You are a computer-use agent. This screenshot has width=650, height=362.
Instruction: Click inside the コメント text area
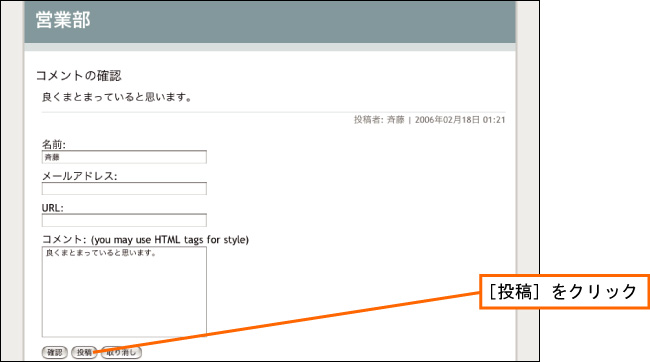pyautogui.click(x=124, y=292)
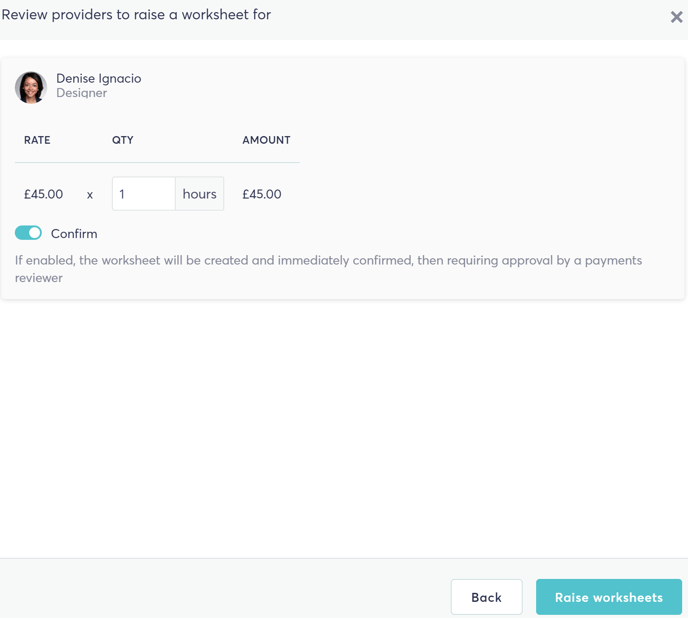Click the multiplication x symbol

[90, 195]
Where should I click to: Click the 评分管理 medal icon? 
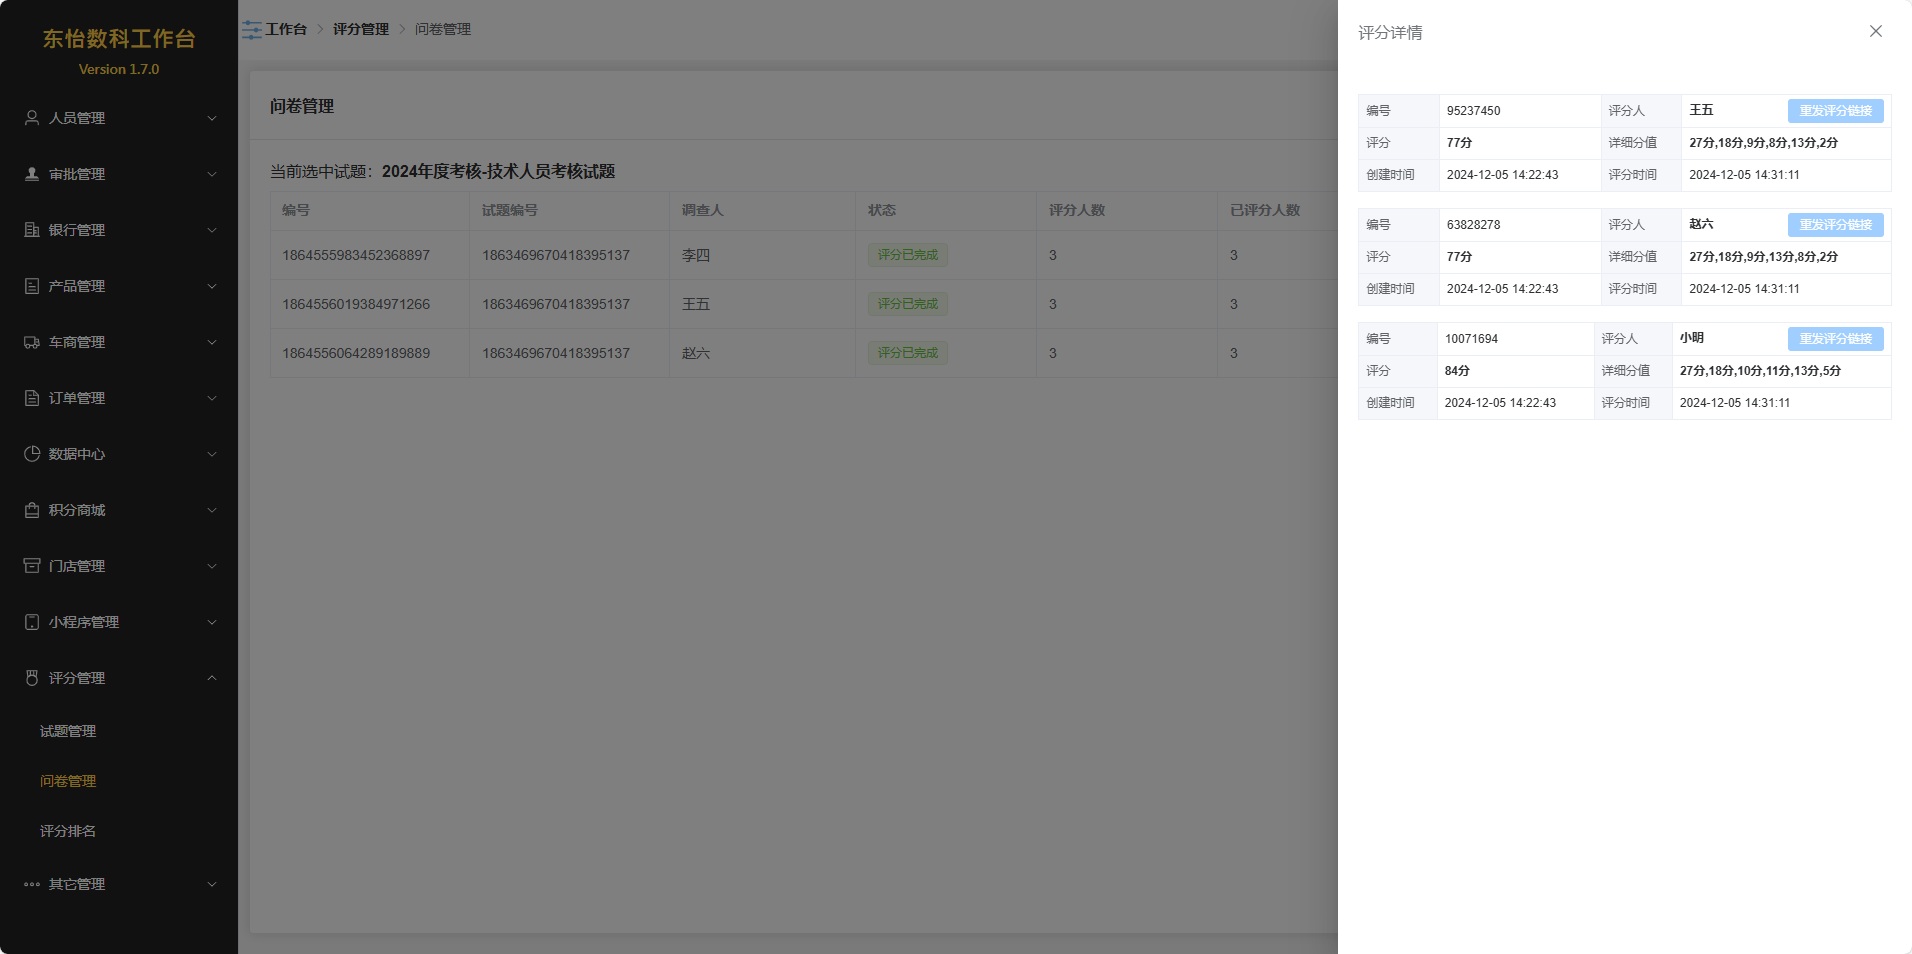(x=32, y=678)
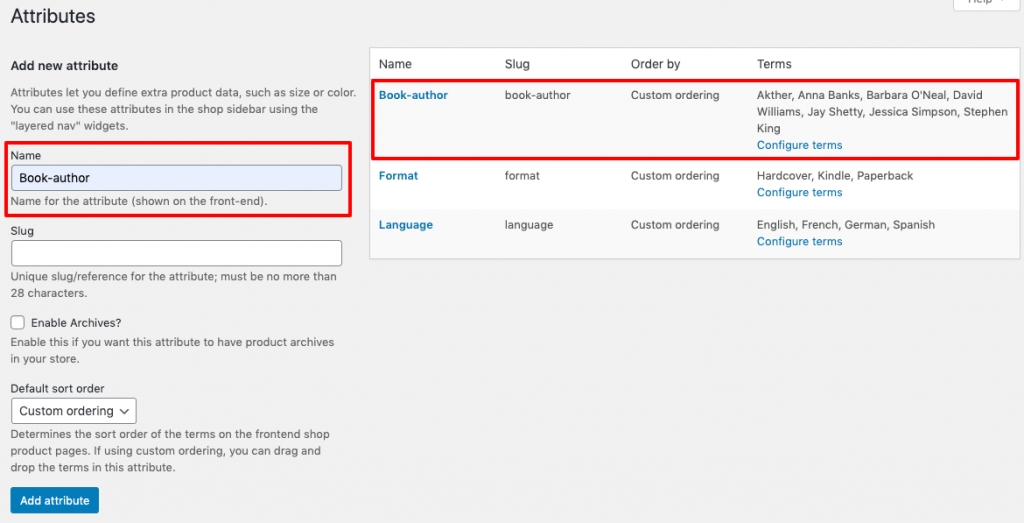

——————————

**TASK:** Could you restate every record above word for word, leaving the pictures out?

**TASK RESPONSE:**
You are a computer-use agent. This screenshot has width=650, height=362.
Instruction: Click inside the コメント text area
pyautogui.click(x=124, y=292)
Click the multiplication x symbol

[90, 195]
Where should I click to: Click the 评分管理 medal icon? 
(x=32, y=678)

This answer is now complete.